- **Written problem**
Reproduce the part of the listing that opens with the line containing "자료실 (497, 140)" and closes with the line containing "Login (305, 16)", both included. Scale every answer coordinate by 1.4 and round it to a whole number, with halves rounded up. Copy the request text and any numbers in it unchanged, and leave the pictures out.

- **Records provided**
--------------------------------------------------
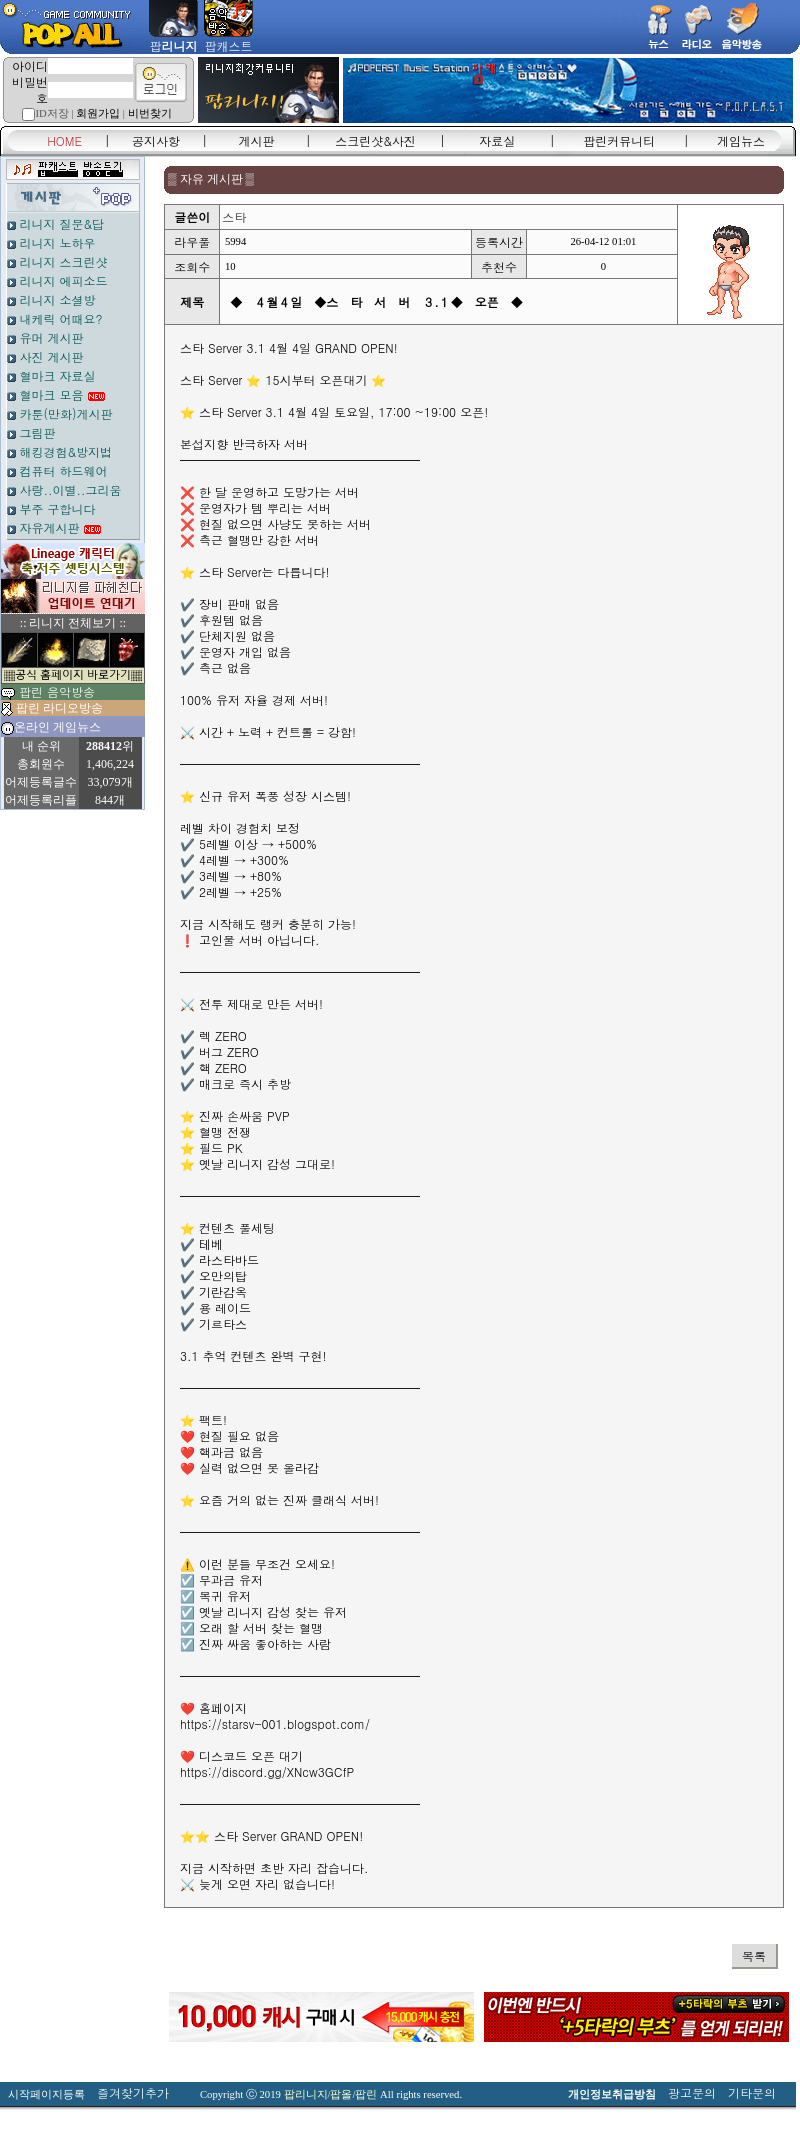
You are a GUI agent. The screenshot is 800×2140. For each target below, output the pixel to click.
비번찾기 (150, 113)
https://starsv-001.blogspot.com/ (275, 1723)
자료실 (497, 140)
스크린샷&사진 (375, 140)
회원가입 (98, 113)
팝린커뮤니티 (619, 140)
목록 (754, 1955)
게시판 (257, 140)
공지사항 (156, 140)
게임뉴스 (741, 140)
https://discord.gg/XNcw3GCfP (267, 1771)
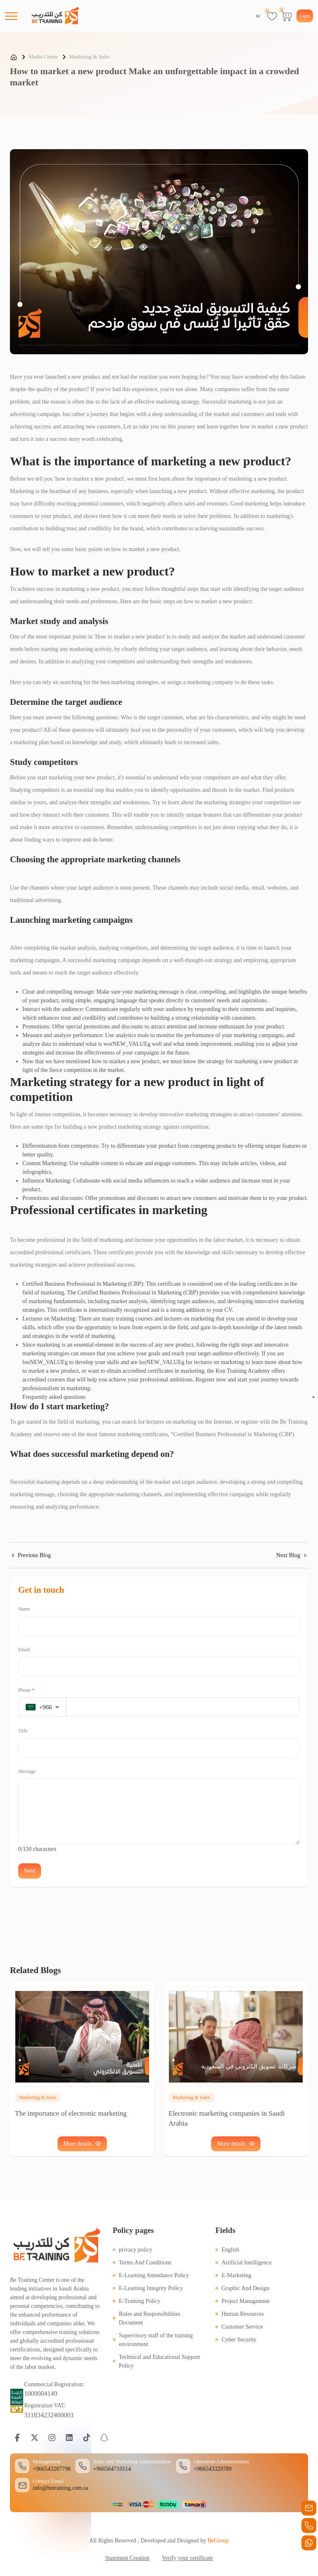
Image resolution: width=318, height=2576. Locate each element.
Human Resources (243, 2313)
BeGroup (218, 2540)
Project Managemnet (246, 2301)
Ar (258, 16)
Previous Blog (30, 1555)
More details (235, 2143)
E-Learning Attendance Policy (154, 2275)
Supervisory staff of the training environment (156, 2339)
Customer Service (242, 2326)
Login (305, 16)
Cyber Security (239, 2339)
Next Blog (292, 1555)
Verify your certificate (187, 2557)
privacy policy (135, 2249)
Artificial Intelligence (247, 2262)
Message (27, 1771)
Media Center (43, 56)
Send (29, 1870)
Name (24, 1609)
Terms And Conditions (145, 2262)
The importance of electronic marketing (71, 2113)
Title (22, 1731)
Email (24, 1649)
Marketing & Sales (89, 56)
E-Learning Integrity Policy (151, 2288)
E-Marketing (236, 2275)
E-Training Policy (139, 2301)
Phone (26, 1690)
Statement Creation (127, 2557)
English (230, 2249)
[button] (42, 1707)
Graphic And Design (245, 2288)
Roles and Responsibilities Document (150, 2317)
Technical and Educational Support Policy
--------------------------------------------------
- **Solution for this problem**
자료실 (696, 196)
스크린샷&사진 (525, 196)
회원가입 (137, 158)
팝린커뮤니티 (867, 196)
목록 (1056, 2737)
게시판 (360, 196)
공지사항 (218, 196)
게임뉴스 (1037, 196)
https://discord.gg/XNcw3GCfP (374, 2479)
Image resolution: width=318, height=2576. Locate each element.
Human Resources (340, 3238)
BeGroup (305, 3556)
Project Managemnet (344, 3221)
Ar (361, 22)
Previous Blog (42, 2177)
More details (329, 3000)
E-Learning Attendance Policy (216, 3185)
Supervisory staff of the training environment (218, 3275)
Customer Service (339, 3256)
Login (427, 22)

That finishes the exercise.